Method Overview

 

Characterization

 

Characterization of the non-uniformities was conducted in two ways. The goal was to determine the extent of colour distortion caused by lenses, and to determine the contribution of the different factors to the distortion.

 

  1. ISET was used, along with a wavelength-dependent aberrated lens model, to study the effect of the wavelength-dependent properties of the lens on image colouration.

 

  1. Custom code was developed that performs position and wavelength dependent Gaussian blurring and intensity loss. The code was used to see if colour changes could be modelled.

 

For the purposes of the studies, two images were used. First, we used the Macbeth colour chart (see figure 1). This image is appropriate because the colours are well-defined and ISET can find the ideal colour balancing matrix to rectify errors in the colours for this image. Second, we used a uniform image under D65 illumination (figure 2).
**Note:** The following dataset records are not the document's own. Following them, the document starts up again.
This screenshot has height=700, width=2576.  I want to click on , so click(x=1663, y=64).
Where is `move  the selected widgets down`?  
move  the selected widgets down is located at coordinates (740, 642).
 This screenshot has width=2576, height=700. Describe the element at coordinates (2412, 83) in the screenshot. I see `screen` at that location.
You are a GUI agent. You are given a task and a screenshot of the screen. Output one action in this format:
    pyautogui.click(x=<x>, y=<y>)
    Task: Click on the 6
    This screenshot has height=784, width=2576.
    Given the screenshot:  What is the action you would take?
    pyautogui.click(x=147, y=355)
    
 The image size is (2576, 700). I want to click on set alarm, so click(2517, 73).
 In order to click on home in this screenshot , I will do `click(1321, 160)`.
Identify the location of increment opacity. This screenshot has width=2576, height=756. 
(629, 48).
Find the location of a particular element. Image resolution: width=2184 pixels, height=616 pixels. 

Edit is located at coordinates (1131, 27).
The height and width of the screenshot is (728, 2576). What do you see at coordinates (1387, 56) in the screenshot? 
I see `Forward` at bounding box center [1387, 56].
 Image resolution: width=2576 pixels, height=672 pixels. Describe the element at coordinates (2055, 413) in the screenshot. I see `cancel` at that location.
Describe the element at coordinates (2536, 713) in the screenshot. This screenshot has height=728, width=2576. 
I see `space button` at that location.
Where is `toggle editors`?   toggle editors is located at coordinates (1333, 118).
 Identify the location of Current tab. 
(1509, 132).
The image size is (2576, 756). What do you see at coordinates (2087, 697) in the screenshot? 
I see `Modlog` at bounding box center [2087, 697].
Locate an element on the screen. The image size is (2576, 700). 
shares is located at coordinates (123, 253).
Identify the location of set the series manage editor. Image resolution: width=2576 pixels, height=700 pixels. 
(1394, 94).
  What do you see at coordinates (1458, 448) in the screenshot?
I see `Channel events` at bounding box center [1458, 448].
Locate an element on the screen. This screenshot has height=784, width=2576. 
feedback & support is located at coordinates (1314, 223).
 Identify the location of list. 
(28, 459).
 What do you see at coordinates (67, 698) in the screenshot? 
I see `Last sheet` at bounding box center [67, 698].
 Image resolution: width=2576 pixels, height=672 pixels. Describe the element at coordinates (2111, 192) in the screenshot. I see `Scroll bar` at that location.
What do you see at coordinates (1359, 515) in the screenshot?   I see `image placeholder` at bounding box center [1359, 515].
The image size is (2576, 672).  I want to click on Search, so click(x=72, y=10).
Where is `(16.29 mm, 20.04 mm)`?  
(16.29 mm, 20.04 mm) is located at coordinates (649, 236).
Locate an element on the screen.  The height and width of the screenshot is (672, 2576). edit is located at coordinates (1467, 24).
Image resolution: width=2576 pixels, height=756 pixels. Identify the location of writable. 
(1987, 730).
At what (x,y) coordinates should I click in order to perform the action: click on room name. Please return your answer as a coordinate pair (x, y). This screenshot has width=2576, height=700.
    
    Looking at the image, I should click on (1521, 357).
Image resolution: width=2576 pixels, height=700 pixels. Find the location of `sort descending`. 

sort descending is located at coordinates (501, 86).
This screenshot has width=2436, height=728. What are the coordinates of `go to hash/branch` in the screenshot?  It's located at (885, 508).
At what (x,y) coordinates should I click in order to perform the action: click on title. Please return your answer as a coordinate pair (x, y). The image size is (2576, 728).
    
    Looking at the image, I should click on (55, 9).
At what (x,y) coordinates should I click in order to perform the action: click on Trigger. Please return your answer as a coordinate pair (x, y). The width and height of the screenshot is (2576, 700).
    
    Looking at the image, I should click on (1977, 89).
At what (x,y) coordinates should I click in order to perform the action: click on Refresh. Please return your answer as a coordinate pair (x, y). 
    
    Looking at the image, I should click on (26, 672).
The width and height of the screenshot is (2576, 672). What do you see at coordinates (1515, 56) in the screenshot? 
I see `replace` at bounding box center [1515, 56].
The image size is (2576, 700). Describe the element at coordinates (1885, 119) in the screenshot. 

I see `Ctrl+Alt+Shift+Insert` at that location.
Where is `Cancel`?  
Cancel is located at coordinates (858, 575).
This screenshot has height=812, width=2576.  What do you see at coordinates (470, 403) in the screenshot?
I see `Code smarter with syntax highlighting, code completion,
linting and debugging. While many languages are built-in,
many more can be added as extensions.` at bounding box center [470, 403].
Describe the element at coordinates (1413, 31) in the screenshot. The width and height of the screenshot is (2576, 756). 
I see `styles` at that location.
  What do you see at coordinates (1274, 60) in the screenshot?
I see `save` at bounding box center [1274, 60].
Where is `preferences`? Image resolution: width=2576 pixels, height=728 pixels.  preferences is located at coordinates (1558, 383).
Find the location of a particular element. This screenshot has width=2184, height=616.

For some purposes, this image was more appropriate because the Macbeth colour chart would exhibit some colour blending at the colour boundaries

 

Figure 1: Macbeth Colour Chart used to detect colour distortion

 

Figure 2: Uniform scene (D65 illumination)

 

 

Compensation Implementation

 

Images were generated by the custom code developed for performing position and wavelength dependent Gaussian blurring and intensity loss.  These images with non-uniform chromatic aberrations were then used as input for investigating the Gray World colour balancing variants.  The colour balancing algorithms presented are developed under generic Matlab.